On this empty street, the song releases a cascade of childhood memories, a soundtrack to my reminiscence. Other avian music has a similar effect. The song of the Horned Lark takes me back to my farm, heat bathing fields of wheat and hay, desperate roots sucking dry dirt, dust twisters, shimmering haze on the horizon. The hoot of the Great Horned Owl moves me back into my childhood bedroom, lights out, crickets chirping, moonlight through the screened window reflected on a Jurassic Park poster, stacks of books, a baseball glove, and muted noise from the television down the hall.

The House Finch takes me to another place. A private gasp, I stop, my eyes closed, and let the nostalgia wash over me, my mind now back in Wheatley in the early 90's, my grandpa's backyard in a small suburb, mid-July, big hot sun beaming in a large blue sky, parents at the picnic table drinking coffee, discussing town gossip, church sermons, hard times; us kids running through a sprinkler, wet grass between our toes, lemonade on our laughing tongues, carefree.

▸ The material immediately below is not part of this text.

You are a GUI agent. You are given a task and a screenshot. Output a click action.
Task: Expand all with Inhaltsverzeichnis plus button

The memory of my grandpa is so vivid. For a brief moment I forget his passing, the three years of his body failing, the dementia and the pain. Instead I remember Saturday mornings, feeling tiny in his big navy GM Pontiac as he drove us past the four corners where Talbot and Erie Street intersect, Chimney Swifts twittering overhead, electrical wires black with starlings, a right turn to the Car Barn for breakfast. Him and I would sit at the same table every week, he smiling at the waitress and conversing with his friends from the Odd Follows Lodge or the Wheatley Legion, me a child clasping a perspiring glass of cold orange juice surrounded by old age, getting lost in the deep voices of proud men and the smell of coffee, eggs and bacon, boisterous talks of unions and pensions, taxes, crop sales, sports, doctors appointments, wives and grandchildren, politics, and changing times.

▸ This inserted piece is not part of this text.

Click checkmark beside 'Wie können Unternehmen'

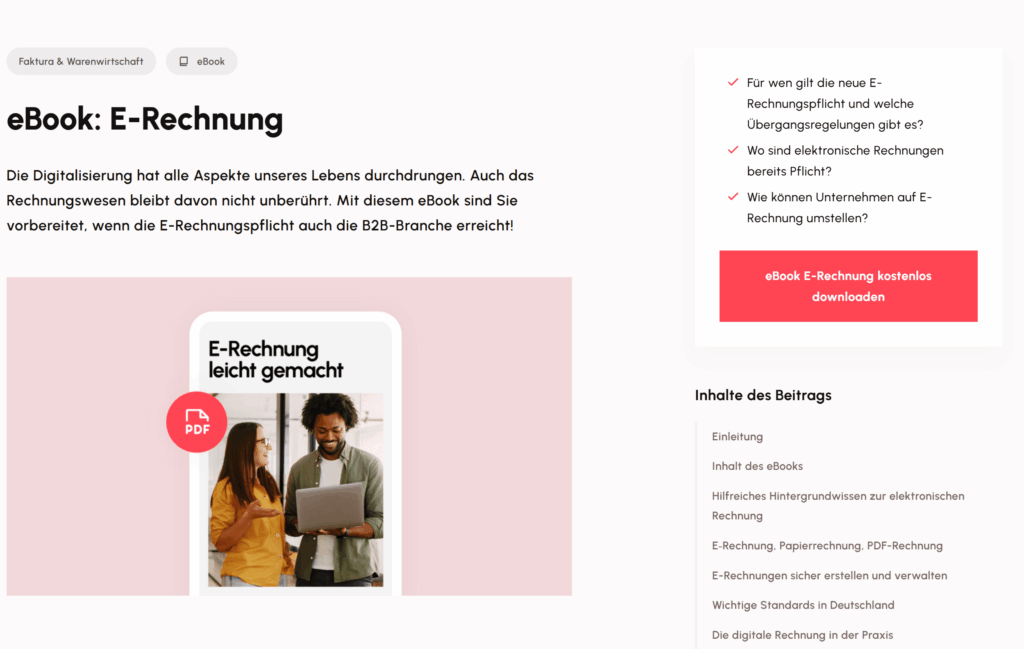click(x=733, y=197)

After a drive down the old #3 highway along Lake Erie, we'd head back to Leroy Street and I'd spend the afternoon with my grandma, cleaning the house and watching the melodrama unfold in afternoon soap operas or television judges presiding over small-claims court, a breeze steadily breathing into the living room window past billowing white curtains, the distant sound of a lawnmower. I was always mesmerized by my grandparents' bird feeder outside their back door, a palette of primary colour: Blue Jays, cardinals, and goldfinches. Sometimes an Indigo Bunting or a Ruby-throated Hummingbird would fly in and I'd yell excitedly for my grandma to come look; she never once missed the bird.

In the backyard, away from the little shed I always found mysterious where my grandpa kept his tools, avoided for fear of a hornet sting, I watched the martin house he cleaned every year to stop the House Sparrows from moving in. Above, Purple Martins, true aerial acrobats, streaks of violet zipping here and there over the lawn, catching insects and darting back into their nest box; below, an American Robin hopping through the grass, a sudden lunge, a tug-of-war with an earthworm, a juicy morsel, the bird's brick-red breast feathers concealing the muscle, straining; and in the evergreen stand abutting the yard, a male House Finch singing and singing.

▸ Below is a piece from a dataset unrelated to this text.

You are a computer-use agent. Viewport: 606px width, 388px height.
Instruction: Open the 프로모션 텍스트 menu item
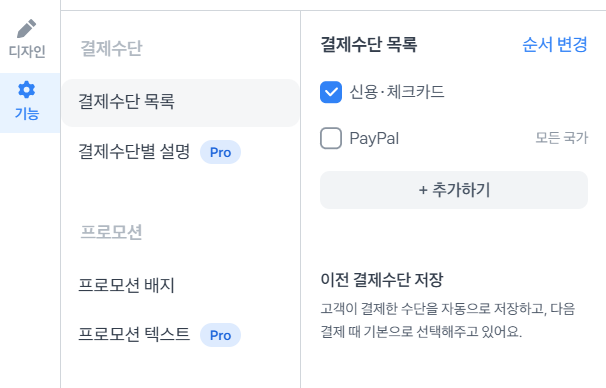134,334
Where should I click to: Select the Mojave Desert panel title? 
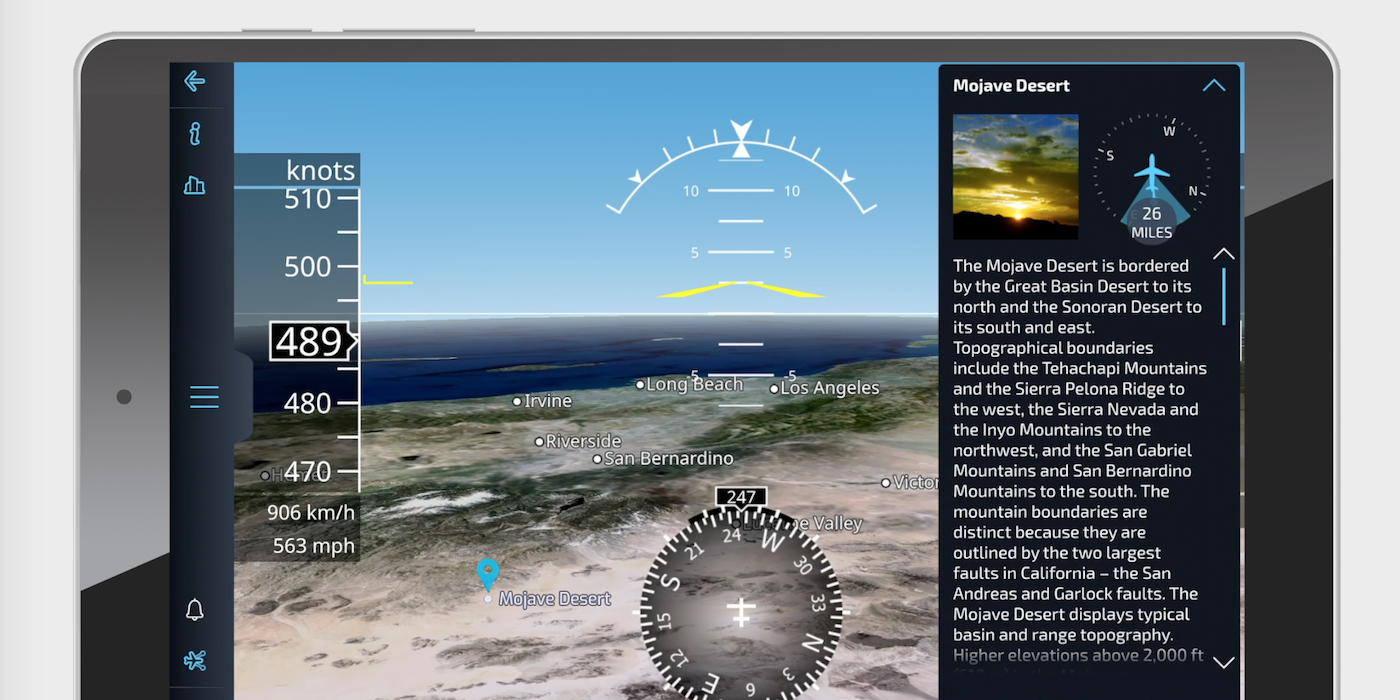click(1011, 86)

Then, a truck drives by and just like that, I'm torn from my memories, now fading; a pile of discarded McDonald's cups at my feet. I continue my walk to work and I'm happy for my childhood and simpler times. In the distance, I see skyscrapers, the CN Tower, a labyrinth of streets and highways, corporations, small business, diverse communities, and those crucial little pieces of protected natural land. Dizzying opportunities in a great city, I can't help but appreciate it all, this vastness that surrounds us, our constant struggle to leave a lasting impression, to better ourselves and our city, and the experiences that make us who we are, that connect us. I smile.

2 comments:

dwaynejava said...
This comment has been removed by the author.
dwaynejava said...

Jeremy,

Wonderfully written posting. It`s nice to be reminded that brownfields can eventually return to habitat for these great little creatures.

This May will be my first time birding Point Pelee (the spring migration anyway) so any shared insights would be great.